Texte fourni
Le bien-être vestimentaire : comment la mode booste santé mentale et émotionnelle
Lorsqu’on entend dire que la mode est quelque chose de superficiel, c’est que la personne exprimant cet énoncé n’a rien compris de la relation tacite et ultra-importante entre le vêtement, l’identité et le bien-être émotionnel. Les vêtements que nous choisissons de porter sont (très) souvent le reflet de notre moi intérieur, offrant aux autres un aperçu de notre humeur, de ce qui nous habite, et de notre personnalité. Pour plusieurs, s’habiller est beaucoup plus qu’une banale routine du quotidien: c’est une action visant à exprimer qui l’on est. Un acte de rébellion, dans certains cas. Ou le fait de vouloir incarner un certain personnage, selon la journée, dans sa propre vie. C’est ce que j’appelle l’art d’être en vie.
Comme peuvent en témoigner tous ceux qui s’intéressent, de près ou de loin, aux arts de la communication, la mode est l’un des outils les plus importants dans la communication non verbale, car elle permet de révéler notre personnalité authentique sans prononcer un seul mot. Il suffit de penser à la façon dont le rose et l’arc-en-ciel sont devenus presque indissociables des communautés LGBTQ.
En théorie de la communication, le rose et l’arc-en-ciel fonctionnent à la fois comme signifiants et signifiés en sémiotique, véhiculant des significations culturellement construites.
Le rose lui-même, qu’il soit présent dans le vêtement, les objets ou l’imagerie, est le signifiant. C’est la forme physique ou visuelle que l’on reconnaît avec nos sens. Les significations, ou concepts, associés au rose peuvent varier en fonction du contexte et de la culture. Traditionnellement, dans les sociétés occidentales, le rose est synonyme de féminité, de tendresse, ou rappelle l’enfance. Toutefois, ces dernières années, il a également été associé à la neutralité des genres et à l’autonomisation (comme dans les mouvements féministes). La signification du rose varie donc en fonction du contexte culturel et situationnel.

(Extraits du jeu de données)
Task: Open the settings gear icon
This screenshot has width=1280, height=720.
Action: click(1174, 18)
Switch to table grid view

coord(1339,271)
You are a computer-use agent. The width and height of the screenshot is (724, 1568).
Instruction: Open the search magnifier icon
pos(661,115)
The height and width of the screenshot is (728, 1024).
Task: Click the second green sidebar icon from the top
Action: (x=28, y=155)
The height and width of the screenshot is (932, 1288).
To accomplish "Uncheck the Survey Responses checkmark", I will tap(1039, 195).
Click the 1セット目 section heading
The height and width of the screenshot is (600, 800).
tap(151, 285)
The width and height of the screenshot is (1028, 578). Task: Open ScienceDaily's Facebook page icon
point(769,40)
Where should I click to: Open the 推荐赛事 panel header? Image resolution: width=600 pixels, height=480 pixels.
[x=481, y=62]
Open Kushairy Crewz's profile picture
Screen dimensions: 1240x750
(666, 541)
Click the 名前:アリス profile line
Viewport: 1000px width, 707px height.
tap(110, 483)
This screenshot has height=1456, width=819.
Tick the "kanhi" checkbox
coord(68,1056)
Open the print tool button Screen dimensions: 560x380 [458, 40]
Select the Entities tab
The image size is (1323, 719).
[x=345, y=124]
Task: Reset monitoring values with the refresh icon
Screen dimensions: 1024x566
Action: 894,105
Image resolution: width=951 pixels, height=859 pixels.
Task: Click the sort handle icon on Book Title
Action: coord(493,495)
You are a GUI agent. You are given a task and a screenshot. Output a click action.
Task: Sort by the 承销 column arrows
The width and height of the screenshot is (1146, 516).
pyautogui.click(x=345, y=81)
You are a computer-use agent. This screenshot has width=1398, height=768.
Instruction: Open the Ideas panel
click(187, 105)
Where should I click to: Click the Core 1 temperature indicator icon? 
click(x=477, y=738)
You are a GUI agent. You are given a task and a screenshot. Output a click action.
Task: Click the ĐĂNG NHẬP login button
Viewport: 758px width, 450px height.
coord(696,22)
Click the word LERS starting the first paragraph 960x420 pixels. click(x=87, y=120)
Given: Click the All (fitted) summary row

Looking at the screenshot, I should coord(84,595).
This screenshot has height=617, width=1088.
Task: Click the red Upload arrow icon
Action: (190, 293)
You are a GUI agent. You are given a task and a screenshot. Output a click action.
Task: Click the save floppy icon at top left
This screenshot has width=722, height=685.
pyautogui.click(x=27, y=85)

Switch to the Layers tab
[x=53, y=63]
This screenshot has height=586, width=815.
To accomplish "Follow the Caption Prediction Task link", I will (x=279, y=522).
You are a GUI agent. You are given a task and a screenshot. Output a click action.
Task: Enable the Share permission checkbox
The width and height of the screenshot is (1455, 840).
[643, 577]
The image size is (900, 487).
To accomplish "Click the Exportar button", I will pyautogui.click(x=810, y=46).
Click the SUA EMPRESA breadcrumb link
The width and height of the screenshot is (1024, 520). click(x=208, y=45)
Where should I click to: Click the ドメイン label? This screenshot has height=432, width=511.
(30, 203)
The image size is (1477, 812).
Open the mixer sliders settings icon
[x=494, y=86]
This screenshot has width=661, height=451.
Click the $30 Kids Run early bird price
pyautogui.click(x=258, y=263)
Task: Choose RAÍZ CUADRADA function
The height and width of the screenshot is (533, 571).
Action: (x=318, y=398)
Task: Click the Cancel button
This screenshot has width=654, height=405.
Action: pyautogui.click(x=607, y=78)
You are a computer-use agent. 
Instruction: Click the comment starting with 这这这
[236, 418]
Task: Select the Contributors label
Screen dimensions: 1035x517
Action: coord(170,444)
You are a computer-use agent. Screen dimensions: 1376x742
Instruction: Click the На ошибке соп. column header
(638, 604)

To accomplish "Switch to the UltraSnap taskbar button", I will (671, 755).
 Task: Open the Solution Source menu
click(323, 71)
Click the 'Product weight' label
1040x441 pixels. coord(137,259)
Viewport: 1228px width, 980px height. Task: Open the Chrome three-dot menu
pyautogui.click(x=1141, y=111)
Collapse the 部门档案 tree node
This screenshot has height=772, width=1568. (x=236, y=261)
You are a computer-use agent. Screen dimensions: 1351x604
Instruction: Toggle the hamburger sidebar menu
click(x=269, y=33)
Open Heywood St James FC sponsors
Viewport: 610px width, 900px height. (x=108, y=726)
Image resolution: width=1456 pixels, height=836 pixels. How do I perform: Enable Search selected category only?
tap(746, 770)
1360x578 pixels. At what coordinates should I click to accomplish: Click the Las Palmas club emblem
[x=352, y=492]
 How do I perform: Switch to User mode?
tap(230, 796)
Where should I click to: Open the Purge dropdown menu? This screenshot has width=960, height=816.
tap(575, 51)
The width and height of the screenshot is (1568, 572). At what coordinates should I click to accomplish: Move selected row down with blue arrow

Exercices
• A. Dans le texte sur la mode et le bien-être, recopiez mot pour mot le passage allant de « En théorie de » jusqu'à « significations culturellement construites. ».
• B. Pour chacune des affirmations suivantes, dites par oui ou par non si elle correspond au texte sur la mode et le bien-être, puis citez fidèlement les mots du texte qui le montrent.
(i) Dans les sociétés occidentales, le rose est traditionnellement lié à la féminité.
(ii) La signification du rose est la même quelle que soit la culture.
(iii) La mode sert à communiquer sans parler.

Réponses
• A.
En théorie de la communication, le rose et l’arc-en-ciel fonctionnent à la fois comme signifiants et signifiés en sémiotique, véhiculant des significations culturellement construites.

• B.
(i) Oui : « Traditionnellement, dans les sociétés occidentales, le rose est synonyme de féminité, de tendresse, ou rappelle l’enfance. »
(ii) Non : « La signification du rose varie donc en fonction du contexte culturel et situationnel. »
(iii) Oui : « la mode est l’un des outils les plus importants dans la communication non verbale, car elle permet de révéler notre personnalité authentique sans prononcer un seul mot. »